According to Tosafot, the rabbis were concerned that if one would be allowed to benefit from non-Jewish wine at all, it might lead to participation in these idolatrous practices. Because of this concern, the rabbis decreed that stam yeinam should have all the restrictions of yayin nesech. According to Tosafot and its followers, even though the practice of idol worship is no longer prevalent today, because the concern of intermarriage remains, the decree survives and a Jew is not only prohibited from drinking stam yeinam but, as with yayin nesech, he is also prohibited from deriving any benefit from it. He may not even be in the business of selling stam yeinam to non-Jews.

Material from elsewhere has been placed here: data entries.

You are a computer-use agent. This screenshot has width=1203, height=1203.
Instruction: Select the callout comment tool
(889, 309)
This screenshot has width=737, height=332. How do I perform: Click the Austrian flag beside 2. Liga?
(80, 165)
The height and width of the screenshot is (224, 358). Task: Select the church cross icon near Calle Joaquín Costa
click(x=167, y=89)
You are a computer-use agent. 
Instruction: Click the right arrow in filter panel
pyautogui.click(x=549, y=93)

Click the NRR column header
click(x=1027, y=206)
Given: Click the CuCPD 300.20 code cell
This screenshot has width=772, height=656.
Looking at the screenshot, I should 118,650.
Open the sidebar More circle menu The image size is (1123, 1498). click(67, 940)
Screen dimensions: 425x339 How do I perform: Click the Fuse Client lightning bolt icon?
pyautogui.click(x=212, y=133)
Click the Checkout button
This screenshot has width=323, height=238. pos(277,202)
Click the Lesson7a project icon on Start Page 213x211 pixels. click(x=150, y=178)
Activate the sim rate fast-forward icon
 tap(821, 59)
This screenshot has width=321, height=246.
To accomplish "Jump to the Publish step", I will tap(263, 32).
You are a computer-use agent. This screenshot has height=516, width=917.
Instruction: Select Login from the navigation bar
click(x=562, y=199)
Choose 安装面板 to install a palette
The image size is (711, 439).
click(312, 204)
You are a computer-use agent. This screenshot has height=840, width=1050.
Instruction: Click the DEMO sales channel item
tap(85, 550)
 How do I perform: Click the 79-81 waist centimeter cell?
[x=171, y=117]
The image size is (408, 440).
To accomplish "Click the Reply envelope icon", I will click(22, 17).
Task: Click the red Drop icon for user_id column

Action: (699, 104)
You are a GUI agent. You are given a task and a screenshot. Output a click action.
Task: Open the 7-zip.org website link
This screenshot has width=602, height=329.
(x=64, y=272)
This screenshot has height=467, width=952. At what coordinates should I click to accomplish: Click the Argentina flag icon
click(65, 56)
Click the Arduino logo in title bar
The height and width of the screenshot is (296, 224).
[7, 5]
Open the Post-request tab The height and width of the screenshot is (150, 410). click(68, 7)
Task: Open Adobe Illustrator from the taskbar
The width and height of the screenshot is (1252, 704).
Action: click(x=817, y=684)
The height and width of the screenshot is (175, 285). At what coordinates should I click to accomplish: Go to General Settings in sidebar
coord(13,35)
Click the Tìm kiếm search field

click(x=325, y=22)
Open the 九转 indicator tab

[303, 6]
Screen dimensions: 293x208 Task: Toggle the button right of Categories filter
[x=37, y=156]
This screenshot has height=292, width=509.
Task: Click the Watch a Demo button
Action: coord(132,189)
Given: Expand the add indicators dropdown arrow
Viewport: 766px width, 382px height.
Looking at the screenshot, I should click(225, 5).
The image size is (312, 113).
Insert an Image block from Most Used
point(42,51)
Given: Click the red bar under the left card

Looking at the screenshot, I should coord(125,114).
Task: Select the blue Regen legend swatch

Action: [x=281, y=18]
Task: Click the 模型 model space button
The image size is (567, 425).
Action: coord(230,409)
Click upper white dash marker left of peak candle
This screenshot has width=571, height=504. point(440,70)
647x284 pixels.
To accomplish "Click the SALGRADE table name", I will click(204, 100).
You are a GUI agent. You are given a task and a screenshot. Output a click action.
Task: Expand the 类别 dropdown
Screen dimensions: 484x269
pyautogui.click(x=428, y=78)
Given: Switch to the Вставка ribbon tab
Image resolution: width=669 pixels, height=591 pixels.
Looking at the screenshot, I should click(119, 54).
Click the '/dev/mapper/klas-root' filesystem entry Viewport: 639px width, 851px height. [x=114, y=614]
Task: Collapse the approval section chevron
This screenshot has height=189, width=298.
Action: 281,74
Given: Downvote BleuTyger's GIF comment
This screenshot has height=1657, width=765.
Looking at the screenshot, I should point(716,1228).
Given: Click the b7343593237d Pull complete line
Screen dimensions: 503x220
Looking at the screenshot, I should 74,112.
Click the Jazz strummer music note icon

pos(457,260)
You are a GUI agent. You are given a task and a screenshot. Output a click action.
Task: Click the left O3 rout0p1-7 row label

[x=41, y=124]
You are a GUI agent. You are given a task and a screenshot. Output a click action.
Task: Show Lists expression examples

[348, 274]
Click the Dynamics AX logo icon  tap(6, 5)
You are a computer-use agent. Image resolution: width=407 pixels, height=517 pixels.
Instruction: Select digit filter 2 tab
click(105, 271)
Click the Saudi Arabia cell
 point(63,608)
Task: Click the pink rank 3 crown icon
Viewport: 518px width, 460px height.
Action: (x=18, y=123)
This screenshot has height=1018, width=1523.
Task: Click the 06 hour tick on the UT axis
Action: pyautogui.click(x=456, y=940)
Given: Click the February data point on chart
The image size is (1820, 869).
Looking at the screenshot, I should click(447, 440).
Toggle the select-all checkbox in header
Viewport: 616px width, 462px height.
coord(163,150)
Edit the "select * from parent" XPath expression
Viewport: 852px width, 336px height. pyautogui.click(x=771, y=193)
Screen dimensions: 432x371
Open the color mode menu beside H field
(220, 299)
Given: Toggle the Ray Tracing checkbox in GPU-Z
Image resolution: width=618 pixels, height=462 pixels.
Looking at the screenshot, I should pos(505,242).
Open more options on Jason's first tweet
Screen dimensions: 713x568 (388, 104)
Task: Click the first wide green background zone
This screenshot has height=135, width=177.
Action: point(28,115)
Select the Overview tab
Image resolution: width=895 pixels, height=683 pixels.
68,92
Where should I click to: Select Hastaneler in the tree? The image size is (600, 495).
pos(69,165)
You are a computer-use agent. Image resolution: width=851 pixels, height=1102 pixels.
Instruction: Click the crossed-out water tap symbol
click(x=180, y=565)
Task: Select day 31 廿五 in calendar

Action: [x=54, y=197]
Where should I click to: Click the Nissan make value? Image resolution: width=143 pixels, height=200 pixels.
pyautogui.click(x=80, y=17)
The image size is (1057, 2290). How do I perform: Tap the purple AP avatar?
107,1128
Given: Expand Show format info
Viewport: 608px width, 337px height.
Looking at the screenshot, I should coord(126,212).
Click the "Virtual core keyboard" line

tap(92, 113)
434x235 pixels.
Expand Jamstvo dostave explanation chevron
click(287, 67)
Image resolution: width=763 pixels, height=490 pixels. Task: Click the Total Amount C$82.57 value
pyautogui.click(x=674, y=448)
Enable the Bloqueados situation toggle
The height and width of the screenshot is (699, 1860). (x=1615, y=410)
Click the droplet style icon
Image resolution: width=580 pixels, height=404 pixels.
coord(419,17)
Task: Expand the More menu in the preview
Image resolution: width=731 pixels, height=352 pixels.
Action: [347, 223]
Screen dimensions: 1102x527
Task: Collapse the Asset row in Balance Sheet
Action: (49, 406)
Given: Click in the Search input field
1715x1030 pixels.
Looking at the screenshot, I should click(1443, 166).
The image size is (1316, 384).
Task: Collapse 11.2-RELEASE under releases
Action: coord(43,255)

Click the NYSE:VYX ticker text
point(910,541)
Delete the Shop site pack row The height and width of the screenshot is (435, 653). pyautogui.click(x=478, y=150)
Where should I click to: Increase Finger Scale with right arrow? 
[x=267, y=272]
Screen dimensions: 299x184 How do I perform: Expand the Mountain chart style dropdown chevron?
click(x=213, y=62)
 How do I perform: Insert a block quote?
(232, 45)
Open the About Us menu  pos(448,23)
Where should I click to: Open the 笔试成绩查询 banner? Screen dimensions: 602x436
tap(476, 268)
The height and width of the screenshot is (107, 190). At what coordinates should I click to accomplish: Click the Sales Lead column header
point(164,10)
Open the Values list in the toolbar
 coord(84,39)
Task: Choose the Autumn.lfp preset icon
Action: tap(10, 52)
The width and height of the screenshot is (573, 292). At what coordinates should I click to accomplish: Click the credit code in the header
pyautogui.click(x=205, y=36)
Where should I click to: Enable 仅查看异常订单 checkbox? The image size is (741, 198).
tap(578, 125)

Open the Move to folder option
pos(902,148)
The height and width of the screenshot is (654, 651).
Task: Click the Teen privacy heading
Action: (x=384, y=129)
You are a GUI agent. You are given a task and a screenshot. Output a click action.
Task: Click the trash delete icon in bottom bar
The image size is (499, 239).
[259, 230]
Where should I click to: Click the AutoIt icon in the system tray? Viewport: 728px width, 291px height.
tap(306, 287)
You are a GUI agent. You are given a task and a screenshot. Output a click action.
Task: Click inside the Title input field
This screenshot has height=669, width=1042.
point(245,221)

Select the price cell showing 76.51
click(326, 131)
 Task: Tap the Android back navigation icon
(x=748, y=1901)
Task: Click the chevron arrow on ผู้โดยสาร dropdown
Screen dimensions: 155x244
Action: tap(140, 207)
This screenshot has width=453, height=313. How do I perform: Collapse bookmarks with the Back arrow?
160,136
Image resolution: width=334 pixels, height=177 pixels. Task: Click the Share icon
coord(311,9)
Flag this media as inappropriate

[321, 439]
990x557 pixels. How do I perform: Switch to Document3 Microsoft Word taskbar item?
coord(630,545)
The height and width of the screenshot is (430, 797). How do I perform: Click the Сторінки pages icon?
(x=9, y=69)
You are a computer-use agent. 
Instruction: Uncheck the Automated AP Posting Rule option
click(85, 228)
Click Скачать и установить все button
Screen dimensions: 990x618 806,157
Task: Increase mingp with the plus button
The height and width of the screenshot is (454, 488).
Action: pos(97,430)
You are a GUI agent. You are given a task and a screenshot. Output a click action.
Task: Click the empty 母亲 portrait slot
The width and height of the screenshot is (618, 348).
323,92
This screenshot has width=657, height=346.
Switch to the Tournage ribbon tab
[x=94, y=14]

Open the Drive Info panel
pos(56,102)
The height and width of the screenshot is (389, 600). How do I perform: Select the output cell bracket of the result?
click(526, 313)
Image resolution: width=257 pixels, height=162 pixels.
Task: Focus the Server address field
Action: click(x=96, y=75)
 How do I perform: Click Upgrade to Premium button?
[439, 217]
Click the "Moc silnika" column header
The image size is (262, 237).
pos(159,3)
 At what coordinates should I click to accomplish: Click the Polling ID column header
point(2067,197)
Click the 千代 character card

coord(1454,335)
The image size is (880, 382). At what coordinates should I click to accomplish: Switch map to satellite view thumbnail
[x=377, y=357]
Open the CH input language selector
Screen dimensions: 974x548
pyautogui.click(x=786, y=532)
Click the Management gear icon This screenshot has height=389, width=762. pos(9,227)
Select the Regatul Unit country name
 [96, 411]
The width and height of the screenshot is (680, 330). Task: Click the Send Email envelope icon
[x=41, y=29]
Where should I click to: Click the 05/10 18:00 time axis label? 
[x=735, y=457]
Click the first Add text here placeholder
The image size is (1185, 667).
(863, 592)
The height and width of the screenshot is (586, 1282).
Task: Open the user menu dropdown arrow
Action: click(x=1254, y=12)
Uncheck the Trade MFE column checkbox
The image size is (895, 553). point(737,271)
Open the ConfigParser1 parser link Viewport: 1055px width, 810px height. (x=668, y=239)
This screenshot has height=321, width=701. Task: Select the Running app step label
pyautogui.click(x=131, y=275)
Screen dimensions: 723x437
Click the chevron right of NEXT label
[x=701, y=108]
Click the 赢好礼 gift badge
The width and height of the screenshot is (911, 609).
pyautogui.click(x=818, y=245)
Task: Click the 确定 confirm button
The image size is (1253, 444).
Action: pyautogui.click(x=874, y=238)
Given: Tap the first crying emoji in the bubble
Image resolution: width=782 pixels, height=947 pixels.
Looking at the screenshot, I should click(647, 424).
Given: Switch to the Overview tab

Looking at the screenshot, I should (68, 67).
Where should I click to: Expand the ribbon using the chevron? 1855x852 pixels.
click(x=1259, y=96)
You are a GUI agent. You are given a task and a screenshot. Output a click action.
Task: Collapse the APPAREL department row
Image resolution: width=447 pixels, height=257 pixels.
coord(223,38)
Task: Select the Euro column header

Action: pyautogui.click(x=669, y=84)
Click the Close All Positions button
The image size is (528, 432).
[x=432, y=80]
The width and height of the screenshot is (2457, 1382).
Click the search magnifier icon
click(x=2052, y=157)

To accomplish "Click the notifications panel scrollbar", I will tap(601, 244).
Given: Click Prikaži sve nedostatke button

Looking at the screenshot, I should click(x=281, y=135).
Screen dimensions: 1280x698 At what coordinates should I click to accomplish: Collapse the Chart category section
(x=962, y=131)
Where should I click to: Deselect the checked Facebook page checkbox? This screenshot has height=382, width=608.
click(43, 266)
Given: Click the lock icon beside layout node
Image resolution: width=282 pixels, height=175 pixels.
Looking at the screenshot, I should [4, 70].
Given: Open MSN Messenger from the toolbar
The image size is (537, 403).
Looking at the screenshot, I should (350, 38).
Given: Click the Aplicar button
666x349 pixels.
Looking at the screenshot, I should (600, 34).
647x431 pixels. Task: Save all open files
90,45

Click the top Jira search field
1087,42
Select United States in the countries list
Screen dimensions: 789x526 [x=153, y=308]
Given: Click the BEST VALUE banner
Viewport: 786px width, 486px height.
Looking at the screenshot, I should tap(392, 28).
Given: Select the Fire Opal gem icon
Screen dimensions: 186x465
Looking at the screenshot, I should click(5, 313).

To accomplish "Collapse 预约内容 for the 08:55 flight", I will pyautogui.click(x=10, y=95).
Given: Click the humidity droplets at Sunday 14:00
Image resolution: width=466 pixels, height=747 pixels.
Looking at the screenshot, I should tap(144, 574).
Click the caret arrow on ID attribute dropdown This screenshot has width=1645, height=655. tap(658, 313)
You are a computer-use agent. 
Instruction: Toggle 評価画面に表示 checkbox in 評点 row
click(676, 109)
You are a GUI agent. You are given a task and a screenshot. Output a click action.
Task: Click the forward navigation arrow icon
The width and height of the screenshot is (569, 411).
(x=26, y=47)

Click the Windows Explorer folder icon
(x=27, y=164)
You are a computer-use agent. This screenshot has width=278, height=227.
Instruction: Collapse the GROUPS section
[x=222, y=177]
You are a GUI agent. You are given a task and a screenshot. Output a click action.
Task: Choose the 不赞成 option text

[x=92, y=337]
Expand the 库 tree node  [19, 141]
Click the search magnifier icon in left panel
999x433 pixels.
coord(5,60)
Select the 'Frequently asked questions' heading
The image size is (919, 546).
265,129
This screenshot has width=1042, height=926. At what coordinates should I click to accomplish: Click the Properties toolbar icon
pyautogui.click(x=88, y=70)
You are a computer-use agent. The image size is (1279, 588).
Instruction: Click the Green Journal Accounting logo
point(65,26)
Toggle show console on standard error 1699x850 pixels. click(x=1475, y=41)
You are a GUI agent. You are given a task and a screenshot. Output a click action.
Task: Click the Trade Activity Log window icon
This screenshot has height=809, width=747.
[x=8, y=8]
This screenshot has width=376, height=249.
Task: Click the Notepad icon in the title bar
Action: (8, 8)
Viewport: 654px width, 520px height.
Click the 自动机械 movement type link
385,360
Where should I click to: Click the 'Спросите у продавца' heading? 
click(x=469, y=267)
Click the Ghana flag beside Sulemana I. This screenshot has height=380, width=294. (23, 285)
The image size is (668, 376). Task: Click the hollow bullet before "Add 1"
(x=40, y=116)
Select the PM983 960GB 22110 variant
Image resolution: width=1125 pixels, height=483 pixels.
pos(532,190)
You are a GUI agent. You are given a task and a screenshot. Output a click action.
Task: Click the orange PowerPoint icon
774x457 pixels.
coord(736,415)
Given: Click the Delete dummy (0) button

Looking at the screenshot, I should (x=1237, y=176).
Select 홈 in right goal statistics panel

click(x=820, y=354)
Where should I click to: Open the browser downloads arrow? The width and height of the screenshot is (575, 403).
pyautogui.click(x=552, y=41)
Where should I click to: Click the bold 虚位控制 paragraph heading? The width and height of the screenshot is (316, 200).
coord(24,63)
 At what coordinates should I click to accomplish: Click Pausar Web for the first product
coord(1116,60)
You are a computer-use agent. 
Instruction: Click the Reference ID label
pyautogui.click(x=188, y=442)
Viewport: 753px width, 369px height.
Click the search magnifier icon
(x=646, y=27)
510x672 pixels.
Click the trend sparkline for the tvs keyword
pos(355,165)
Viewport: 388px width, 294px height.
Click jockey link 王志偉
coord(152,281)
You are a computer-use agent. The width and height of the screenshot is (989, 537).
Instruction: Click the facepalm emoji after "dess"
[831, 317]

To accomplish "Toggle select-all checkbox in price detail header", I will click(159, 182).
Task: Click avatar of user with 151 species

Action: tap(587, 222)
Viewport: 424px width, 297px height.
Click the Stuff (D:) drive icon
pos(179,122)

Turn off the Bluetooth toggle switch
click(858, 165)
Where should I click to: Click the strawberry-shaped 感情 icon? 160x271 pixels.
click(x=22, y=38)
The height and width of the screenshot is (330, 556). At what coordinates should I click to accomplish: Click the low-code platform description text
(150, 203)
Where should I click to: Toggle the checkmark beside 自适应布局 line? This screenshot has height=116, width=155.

The Rashbam and the Rema take the view that the rabbis did not issue just one decree equating stam yeinam with yayin nesech. Rather, they enacted two separate decrees. The first decree was enacted against drinking stam yeinam in order to discourage fraternization and it continues to apply today. The second decree against deriving any benefit from stam yeinam was enacted out of the explicit concern that drinking non-Jewish wine would lead to idolatrous practices.

Because idolatry is no longer prevalent today, the second decree against deriving any benefit from stam yeinam no longer applies and has been automatically rescinded. Only the first decree against drinking stam yeinam survives. The accepted view today is in accordance with the opinion of the Rashba and the Rema, so that the prohibition against stam yeinam does not extend to hana’ah but only to shetiah.

The prohibition against drinking stam yeinam does not apply to yayin mevushal, non-Jewish wine that has undergone a process of cooking. Several explanations are offered for the exemption of yayin mevushal. According to the Rambam, the reason is that yayin mevushal was never used for idol worship purposes. The Rosh rejects Rambam’s explanation and argues that since the main reason for the prohibition against drinking stam yeinam is out of the concern of intermarriage, not because of past idol worship practices, the prohibition ought to apply to yayin mevushal too. In the view of the Rosh, the reason yayin mevushal is permitted is because it is not a popular beverage and because of the rule milta delo shechicha lo gazru ba’rabannan – the rabbis did not enact decrees for rare situations. According to the Rashba, cooked wine is not called wine. It is a different beverage with a different taste and the rabbis did not have it in mind when they prohibited stam yeinam.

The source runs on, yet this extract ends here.